PROBLEM DESCRIPTION
What is needed is a word-for-word copy of every record below, minus the pictures.

RECORDS FOR THIS TASK
Content starts

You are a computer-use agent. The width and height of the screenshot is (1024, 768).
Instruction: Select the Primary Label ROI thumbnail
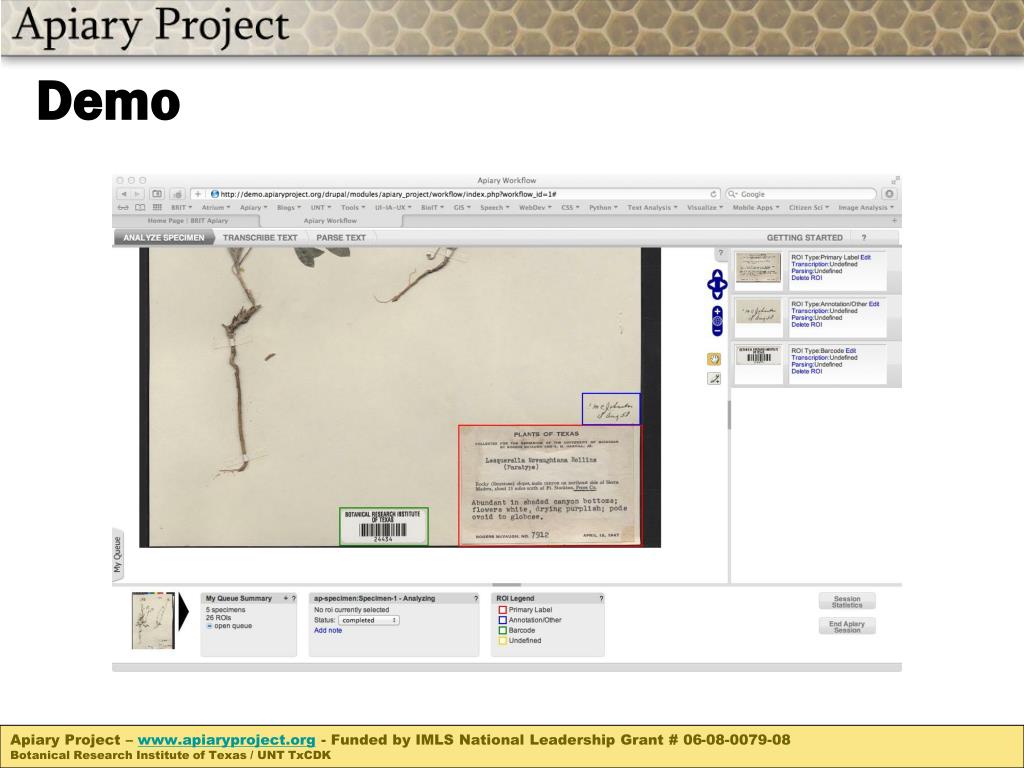click(x=758, y=268)
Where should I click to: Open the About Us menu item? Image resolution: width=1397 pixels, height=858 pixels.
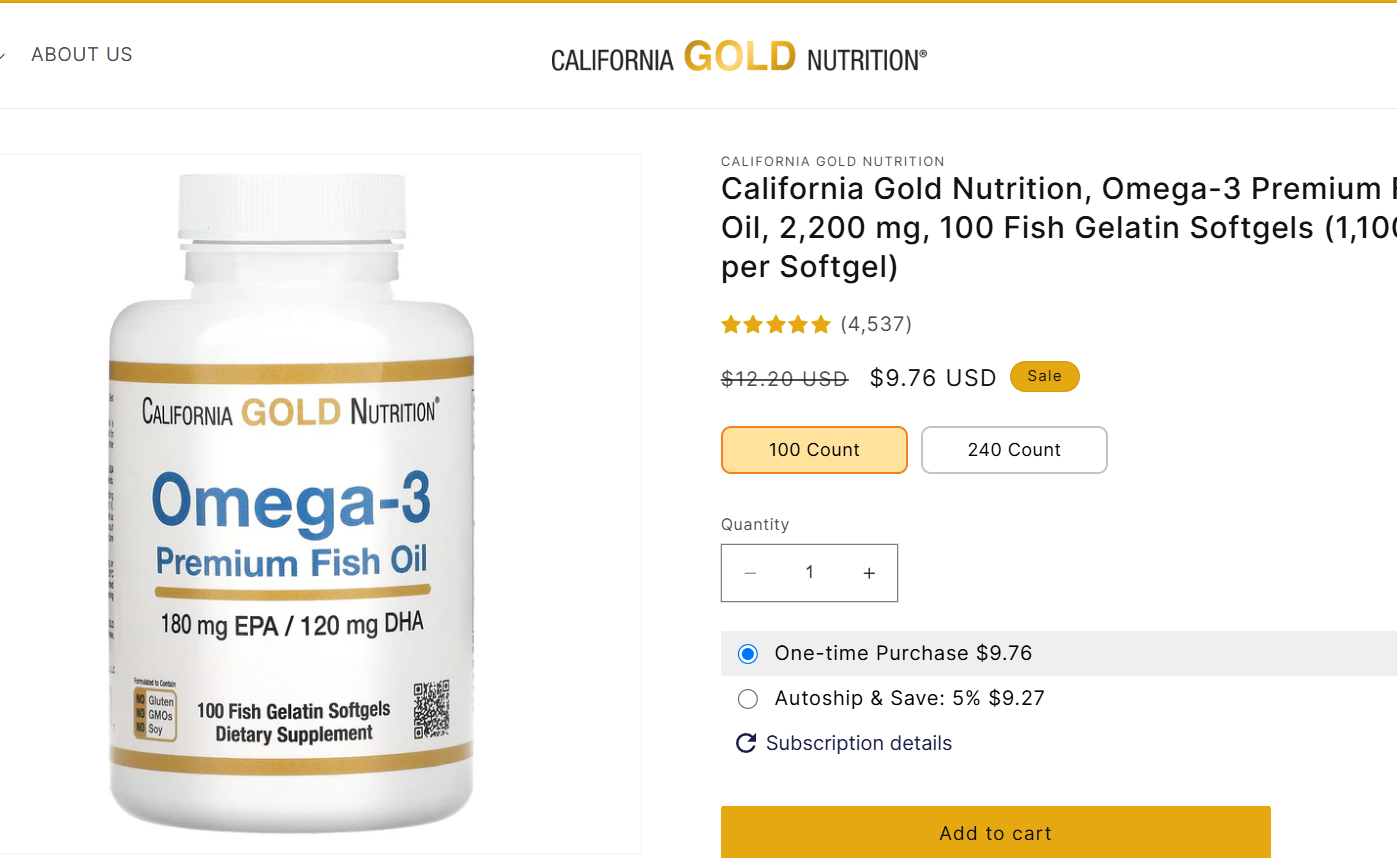tap(82, 55)
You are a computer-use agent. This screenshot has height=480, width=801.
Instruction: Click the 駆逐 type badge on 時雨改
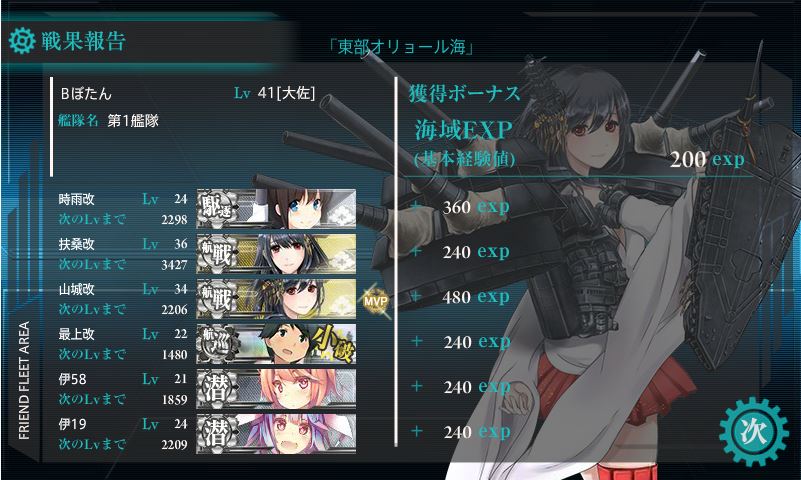(217, 208)
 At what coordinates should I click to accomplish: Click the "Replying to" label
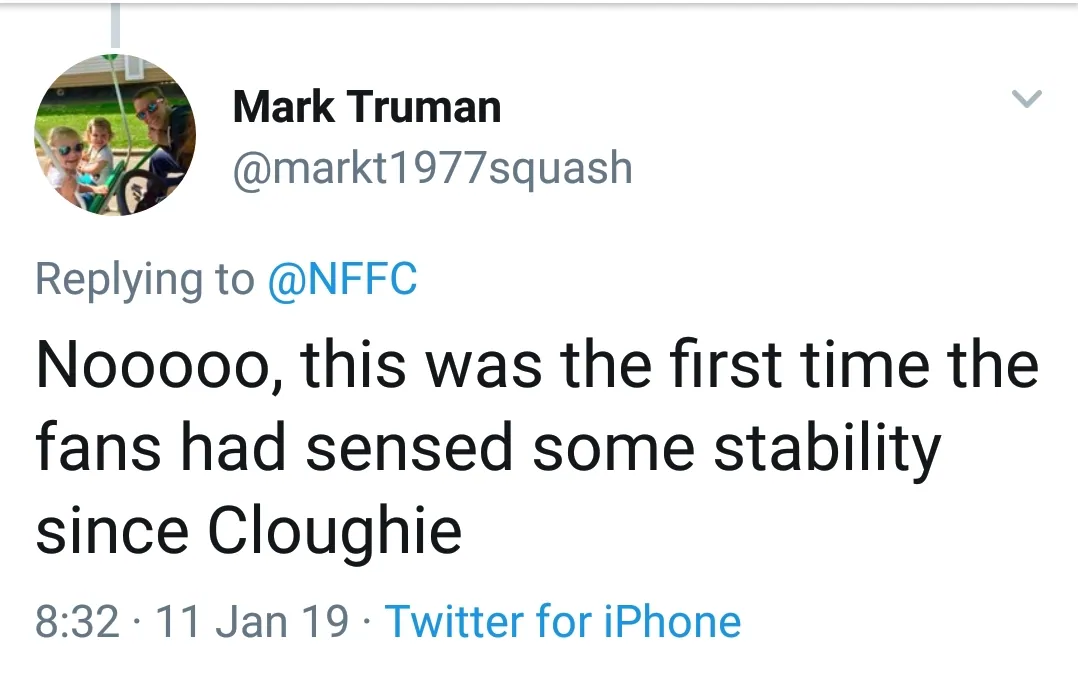tap(145, 278)
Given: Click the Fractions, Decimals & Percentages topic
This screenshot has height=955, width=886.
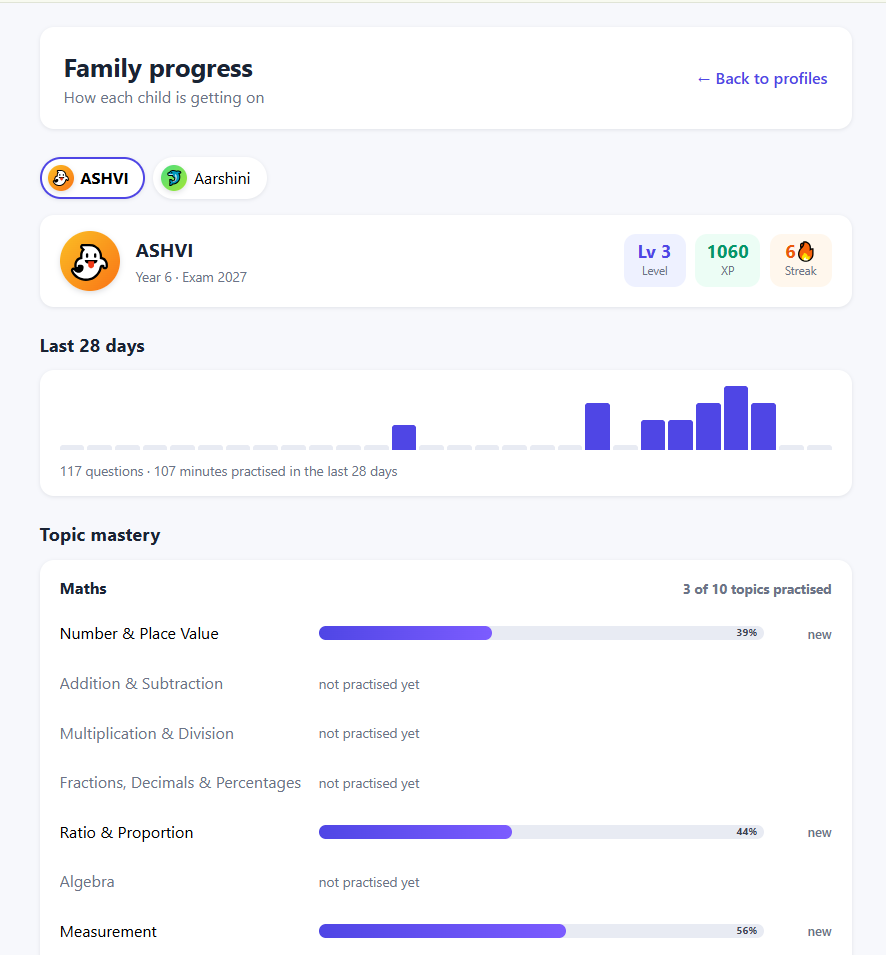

Content ends

OUTPUT
You are a computer-use agent. The width and height of the screenshot is (1024, 768).
Instruction: Select the Primary Label ROI thumbnail
click(x=758, y=268)
Where should I click to: Open the About Us menu item? Image resolution: width=1397 pixels, height=858 pixels.
tap(82, 55)
You are a computer-use agent. This screenshot has height=480, width=801.
Instruction: Click the 駆逐 type badge on 時雨改
(217, 208)
 At what coordinates should I click to accomplish: Click the "Replying to" label
tap(145, 278)
Given: Click the Fractions, Decimals & Percentages topic
This screenshot has height=955, width=886.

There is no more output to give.